----- Input records -----
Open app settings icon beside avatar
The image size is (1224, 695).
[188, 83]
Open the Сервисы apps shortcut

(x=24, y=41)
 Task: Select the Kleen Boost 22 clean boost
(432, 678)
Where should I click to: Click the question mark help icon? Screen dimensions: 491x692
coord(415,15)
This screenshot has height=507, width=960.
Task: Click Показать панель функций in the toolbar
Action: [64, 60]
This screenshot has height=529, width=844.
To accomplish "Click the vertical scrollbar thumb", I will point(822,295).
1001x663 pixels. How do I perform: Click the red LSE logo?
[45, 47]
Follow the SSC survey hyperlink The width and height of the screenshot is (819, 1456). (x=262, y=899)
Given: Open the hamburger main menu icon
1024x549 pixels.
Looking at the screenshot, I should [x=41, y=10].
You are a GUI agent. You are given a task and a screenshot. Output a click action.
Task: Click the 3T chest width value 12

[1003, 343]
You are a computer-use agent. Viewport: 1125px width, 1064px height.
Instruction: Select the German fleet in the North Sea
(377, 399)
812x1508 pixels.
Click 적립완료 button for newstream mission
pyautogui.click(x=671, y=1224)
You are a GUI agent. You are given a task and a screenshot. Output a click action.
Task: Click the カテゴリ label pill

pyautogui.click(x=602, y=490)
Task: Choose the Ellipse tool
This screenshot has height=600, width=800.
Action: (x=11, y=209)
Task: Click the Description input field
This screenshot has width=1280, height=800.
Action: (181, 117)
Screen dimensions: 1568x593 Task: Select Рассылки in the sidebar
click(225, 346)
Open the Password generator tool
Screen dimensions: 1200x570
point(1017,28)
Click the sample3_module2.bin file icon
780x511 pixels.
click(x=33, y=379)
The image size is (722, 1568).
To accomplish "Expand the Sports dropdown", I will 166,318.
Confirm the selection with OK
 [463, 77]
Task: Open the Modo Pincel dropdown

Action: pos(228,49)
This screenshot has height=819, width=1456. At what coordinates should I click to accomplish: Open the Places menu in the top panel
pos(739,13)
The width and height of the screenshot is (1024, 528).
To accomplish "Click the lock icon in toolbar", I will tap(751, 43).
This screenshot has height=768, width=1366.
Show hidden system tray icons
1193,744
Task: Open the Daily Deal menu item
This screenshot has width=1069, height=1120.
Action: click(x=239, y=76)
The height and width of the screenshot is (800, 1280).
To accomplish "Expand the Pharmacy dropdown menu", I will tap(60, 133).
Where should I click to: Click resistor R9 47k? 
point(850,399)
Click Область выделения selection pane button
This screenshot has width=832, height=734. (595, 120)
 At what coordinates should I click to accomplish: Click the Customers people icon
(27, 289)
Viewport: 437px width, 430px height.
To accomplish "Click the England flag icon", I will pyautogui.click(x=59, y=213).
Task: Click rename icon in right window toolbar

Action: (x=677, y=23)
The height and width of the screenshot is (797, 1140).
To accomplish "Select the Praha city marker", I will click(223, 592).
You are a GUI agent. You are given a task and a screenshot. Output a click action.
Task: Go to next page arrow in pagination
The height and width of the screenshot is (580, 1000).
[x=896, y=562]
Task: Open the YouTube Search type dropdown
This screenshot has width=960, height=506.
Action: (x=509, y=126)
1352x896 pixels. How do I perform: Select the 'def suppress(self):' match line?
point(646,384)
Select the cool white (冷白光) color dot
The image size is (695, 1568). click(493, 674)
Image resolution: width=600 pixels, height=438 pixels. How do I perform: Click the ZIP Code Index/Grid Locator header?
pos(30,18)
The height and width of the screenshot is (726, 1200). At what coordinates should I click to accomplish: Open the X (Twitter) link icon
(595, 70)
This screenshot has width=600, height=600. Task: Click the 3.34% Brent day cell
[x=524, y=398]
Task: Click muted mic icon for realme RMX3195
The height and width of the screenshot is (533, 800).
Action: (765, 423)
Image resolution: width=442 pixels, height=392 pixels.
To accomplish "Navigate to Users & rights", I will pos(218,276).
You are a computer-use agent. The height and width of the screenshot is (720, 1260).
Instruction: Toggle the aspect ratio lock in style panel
-----
▶ **Activity**:
Among the lines above, find the one with "1024x549 pixels." and the one with "This screenshot has height=768, width=1366.". Quote both and everything between them, exactly.

▶ **Expected answer**:
1024x549 pixels.
Looking at the screenshot, I should [x=41, y=10].
You are a GUI agent. You are given a task and a screenshot. Output a click action.
Task: Click the 3T chest width value 12

[1003, 343]
You are a computer-use agent. Viewport: 1125px width, 1064px height.
Instruction: Select the German fleet in the North Sea
(377, 399)
812x1508 pixels.
Click 적립완료 button for newstream mission
pyautogui.click(x=671, y=1224)
You are a GUI agent. You are given a task and a screenshot. Output a click action.
Task: Click the カテゴリ label pill

pyautogui.click(x=602, y=490)
Task: Choose the Ellipse tool
This screenshot has height=600, width=800.
Action: (x=11, y=209)
Task: Click the Description input field
This screenshot has width=1280, height=800.
Action: (181, 117)
Screen dimensions: 1568x593 Task: Select Рассылки in the sidebar
click(225, 346)
Open the Password generator tool
Screen dimensions: 1200x570
point(1017,28)
Click the sample3_module2.bin file icon
780x511 pixels.
click(x=33, y=379)
The image size is (722, 1568).
To accomplish "Expand the Sports dropdown", I will 166,318.
Confirm the selection with OK
 [463, 77]
Task: Open the Modo Pincel dropdown

Action: pos(228,49)
This screenshot has height=819, width=1456. At what coordinates should I click to accomplish: Open the Places menu in the top panel
pos(739,13)
The width and height of the screenshot is (1024, 528).
To accomplish "Click the lock icon in toolbar", I will tap(751, 43).
This screenshot has height=768, width=1366.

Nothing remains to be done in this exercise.